Reasons for and objectives of the proposal

From the first day of its mandate, this Commission has placed on top of its political agenda job creation, growth and investment. To achieve these overarching priorities the Commission has been, inter alia, pushing an ambitious reform agenda for a deeper and fairer internal market, as an essential foundation for building a stronger and more competitive EU economy.

These objectives translate, as regards taxation, in the need to build a fair and efficient corporate tax system in the EU.

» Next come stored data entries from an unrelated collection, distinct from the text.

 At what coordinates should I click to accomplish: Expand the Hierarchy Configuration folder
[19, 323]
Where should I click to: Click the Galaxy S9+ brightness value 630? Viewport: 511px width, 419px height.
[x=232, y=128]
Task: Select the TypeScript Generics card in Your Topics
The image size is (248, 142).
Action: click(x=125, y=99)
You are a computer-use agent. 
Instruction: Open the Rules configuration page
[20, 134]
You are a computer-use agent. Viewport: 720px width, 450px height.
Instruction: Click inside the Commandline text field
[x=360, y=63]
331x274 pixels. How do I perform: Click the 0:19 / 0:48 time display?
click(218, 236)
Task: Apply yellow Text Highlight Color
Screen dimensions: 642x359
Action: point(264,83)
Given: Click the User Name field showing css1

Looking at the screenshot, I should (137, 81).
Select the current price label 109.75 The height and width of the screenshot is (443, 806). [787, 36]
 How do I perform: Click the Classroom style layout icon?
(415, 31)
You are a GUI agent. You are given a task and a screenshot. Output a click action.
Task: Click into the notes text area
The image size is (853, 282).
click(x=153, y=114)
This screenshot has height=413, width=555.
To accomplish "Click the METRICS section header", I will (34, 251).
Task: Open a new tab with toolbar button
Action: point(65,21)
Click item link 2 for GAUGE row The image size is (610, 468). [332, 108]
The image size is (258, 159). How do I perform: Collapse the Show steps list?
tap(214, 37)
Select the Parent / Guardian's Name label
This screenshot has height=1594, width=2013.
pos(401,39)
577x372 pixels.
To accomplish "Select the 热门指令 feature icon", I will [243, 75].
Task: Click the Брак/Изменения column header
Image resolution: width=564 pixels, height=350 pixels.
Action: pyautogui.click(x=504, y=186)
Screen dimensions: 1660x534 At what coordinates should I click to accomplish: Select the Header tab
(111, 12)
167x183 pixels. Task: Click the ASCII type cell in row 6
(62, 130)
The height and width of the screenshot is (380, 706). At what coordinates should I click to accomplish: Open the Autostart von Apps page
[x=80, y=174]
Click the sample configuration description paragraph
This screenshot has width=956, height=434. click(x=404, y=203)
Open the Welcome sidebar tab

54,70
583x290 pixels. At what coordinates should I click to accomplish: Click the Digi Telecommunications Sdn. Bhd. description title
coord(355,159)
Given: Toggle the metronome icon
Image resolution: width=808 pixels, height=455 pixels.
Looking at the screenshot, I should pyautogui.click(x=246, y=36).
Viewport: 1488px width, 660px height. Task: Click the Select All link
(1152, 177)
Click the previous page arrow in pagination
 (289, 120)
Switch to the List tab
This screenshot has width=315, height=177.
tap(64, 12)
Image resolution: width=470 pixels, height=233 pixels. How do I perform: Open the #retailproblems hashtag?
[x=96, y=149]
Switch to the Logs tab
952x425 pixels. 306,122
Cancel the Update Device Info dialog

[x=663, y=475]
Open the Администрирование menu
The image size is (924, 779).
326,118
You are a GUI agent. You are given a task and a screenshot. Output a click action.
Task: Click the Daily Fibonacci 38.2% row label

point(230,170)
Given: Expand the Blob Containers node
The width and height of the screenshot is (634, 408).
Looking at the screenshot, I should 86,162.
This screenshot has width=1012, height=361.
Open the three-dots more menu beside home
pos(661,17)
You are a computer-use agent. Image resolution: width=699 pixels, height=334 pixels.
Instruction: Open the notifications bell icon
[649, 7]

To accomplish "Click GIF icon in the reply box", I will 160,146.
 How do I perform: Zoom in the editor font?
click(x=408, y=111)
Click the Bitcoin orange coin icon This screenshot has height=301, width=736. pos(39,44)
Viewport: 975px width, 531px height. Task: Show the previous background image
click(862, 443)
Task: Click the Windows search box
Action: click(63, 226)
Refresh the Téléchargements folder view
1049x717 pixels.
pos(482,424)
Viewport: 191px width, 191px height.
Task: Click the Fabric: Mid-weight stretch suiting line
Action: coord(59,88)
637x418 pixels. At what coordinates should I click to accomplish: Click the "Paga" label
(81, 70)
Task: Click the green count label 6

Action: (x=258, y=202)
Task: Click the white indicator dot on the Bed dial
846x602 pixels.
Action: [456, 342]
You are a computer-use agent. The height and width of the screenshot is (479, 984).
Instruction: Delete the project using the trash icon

To ensure the fairness of the tax systems, the Commission has made the fight against tax evasion and tax avoidance and aggressive tax planning a key priority and has pushed a very active reform agenda. In this context the Commission - in close cooperation with Member States and with the support of the European Parliament - is building a solid defence structure against tax evasion and avoidance in Europe, a robust response system against external threats to Member States' tax bases and a clear path towards fairer taxation for all EU citizens and businesses. At the same time, there is a need to ensure that tax systems are also efficient, so that they could support a stronger and more competitive economy. This should be done by creating a more favourable tax environment for businesses that reduces compliance costs and administrative burdens, and ensure tax certainty. In particular, the importance of tax certaintly in promoting investment and stimulating growth has been recently recognised by G20 leaders and has become the new global focus in the taxation area.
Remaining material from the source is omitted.